Text Generation Chat is a Generative AI task to generate new text from text inputs in chat style. Generally, the task takes a series of conversation as the input, and produces new response on the prompts. The task can perform conversation and even answer question based on previous context.

Text Generation Chat task

{
  "task": "TASK_TEXT_GENERATION_CHAT",
  "task_outputs": [
    {
      "text_generation_chat": {
        "text": "What a delicate situation!\n\nI must advise that it's generally not a good idea to..."
      }
    }
  ]
}

Available models

🔮 Model	Sources	Framework	CPU	GPU
Llama2 Chat	GitHub-DVC	Transformer	❌	✅
MosaicML MPT	GitHub-DVC	Transformer	❌	✅
Mistral	GitHub-DVC	Transformer	❌	✅
Zephyr-7b	GitHub-DVC	Transformer	✅	✅

TIP

Depending on your internet speed, importing LLM models will take a while.

Some models only supports GPU deployment. By default, VDP can access all your GPUs.

#Visual Question Answering

Visual Question Answering (VQA) is a task in computer vision that involves answering questions about an image. The goal of VQA is to teach machines to understand the content of an image and answer questions about it in natural language.

Visual Question Answering

{
  "task": "TASK_VISUAL_QUESTION_ANSWERING",
  "task_outputs": [
    {
      "visual_question_answering": {
        "text": "The image appears to show a close-up view of a plant's leaf or a similar plant part."
      }
    }
  ]
}

Available models

🔮 Model	Sources	Framework	CPU	GPU
Llava-1-6	GitHub-DVC	Transformer	❌	✅

TIP

Depending on your internet speed, importing LLM models will take a while.
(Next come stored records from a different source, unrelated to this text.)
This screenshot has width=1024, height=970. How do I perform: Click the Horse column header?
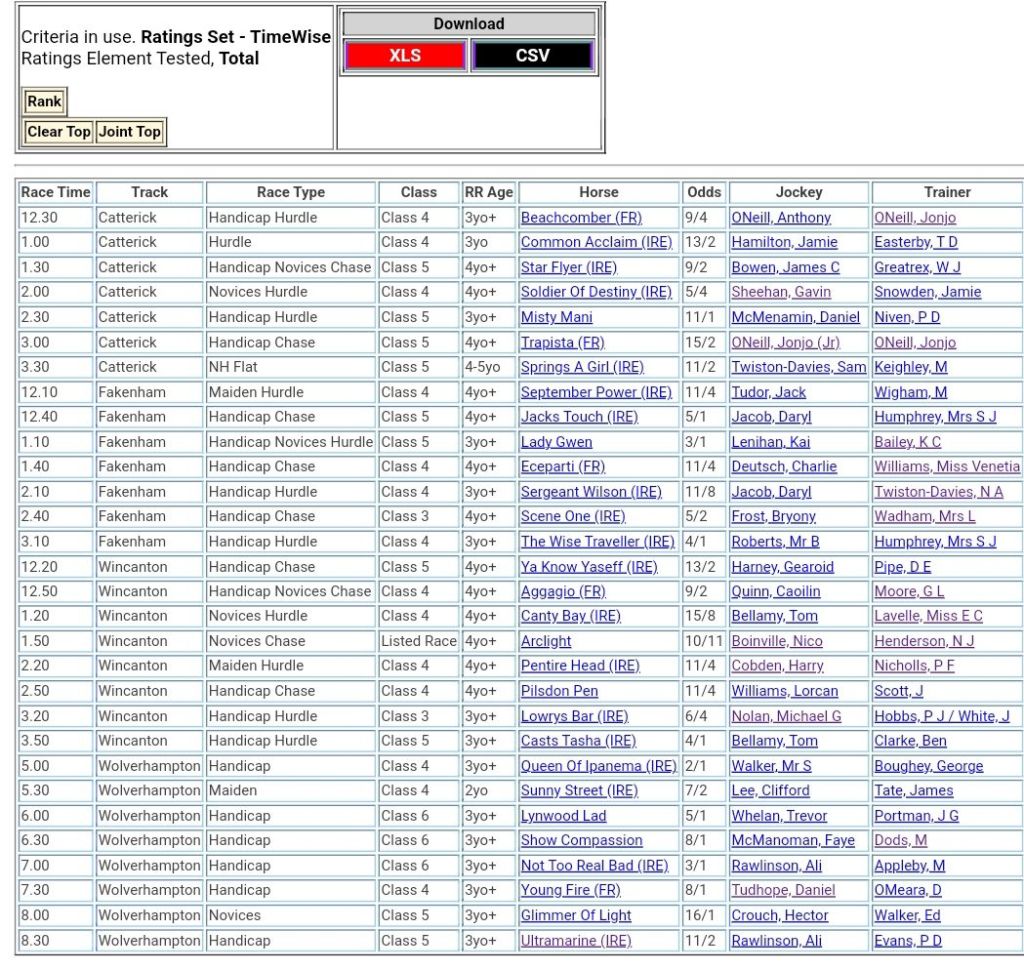coord(598,192)
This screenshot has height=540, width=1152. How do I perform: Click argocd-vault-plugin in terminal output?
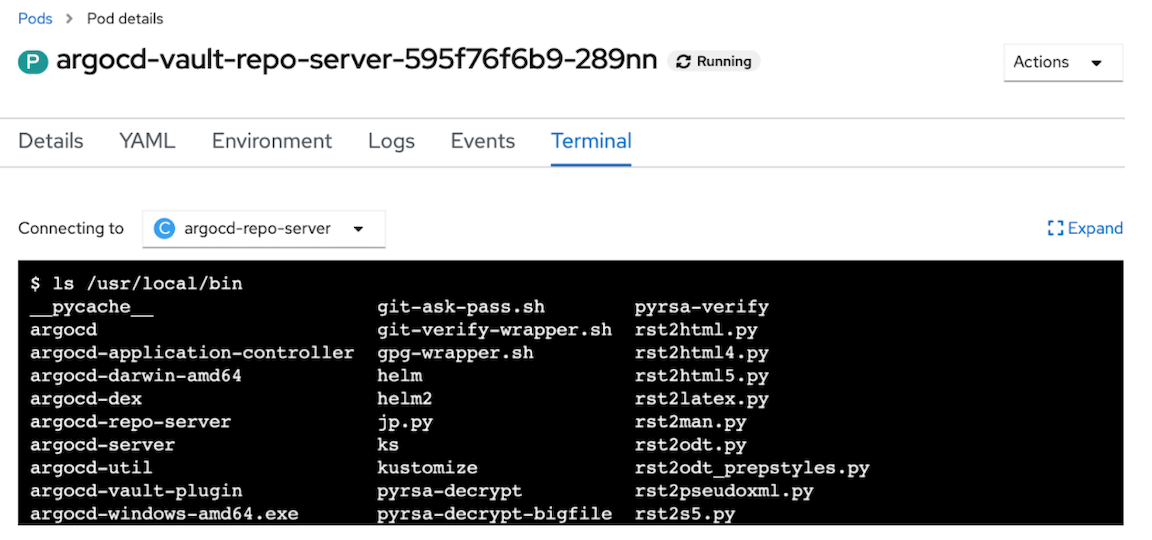click(136, 491)
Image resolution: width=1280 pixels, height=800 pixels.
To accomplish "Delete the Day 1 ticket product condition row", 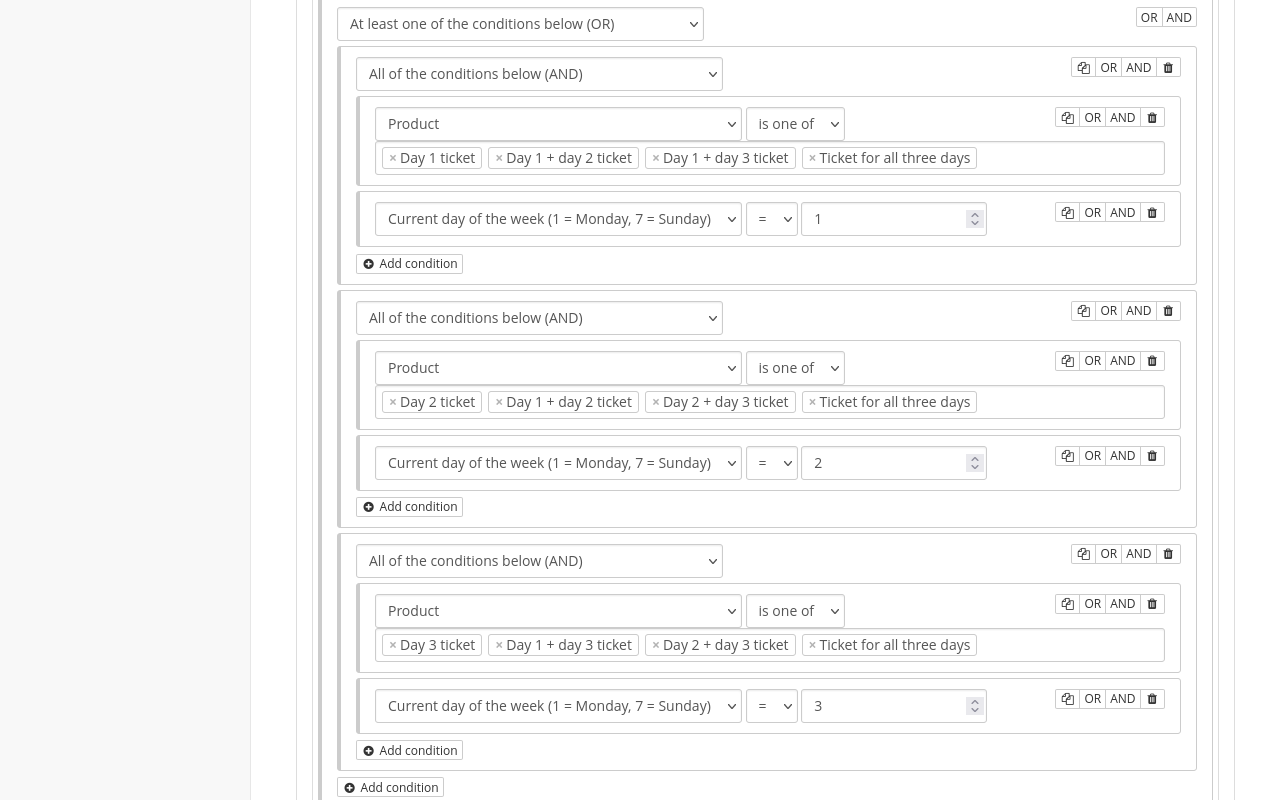I will tap(1152, 117).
Some models only supports GPU deployment. By default, VDP can access all your GPUs.

#Unspecified Task

Instill Model is very flexible and allows you to import models even if your task is not standardised yet or the output of the model can't be converted to the format of supported AI tasks. The model will be classified as an Unspecified task. Send an image to the model as the input, VDP will

check the config.pbtxt model configuration file to extract the output names, datatypes and shapes of the model outputs,
and wrap these information along with the raw model output in a standard format.

Unspecified task

{
  "unspecified": {
    "raw_outputs": [
      {
        "data": [0.85, 0.1, 0.05],
        "data_type": "FP32",
        "name": "output_scores",
        "shape": [3]
      },
      {
        "data": ["dog", "cat", "rabbit"],
        "data_type": "BYTES",
        "name": "output_labels",
        "shape": [3]
      }
    ]
  }
}

#Suggest a New Task

Currently, the model output is converted to standard format based on the AI task outputs maintained in Protobuf.

If you'd like to support for a new task, you can create an issue or request it in the #give-feedback channel on Discord.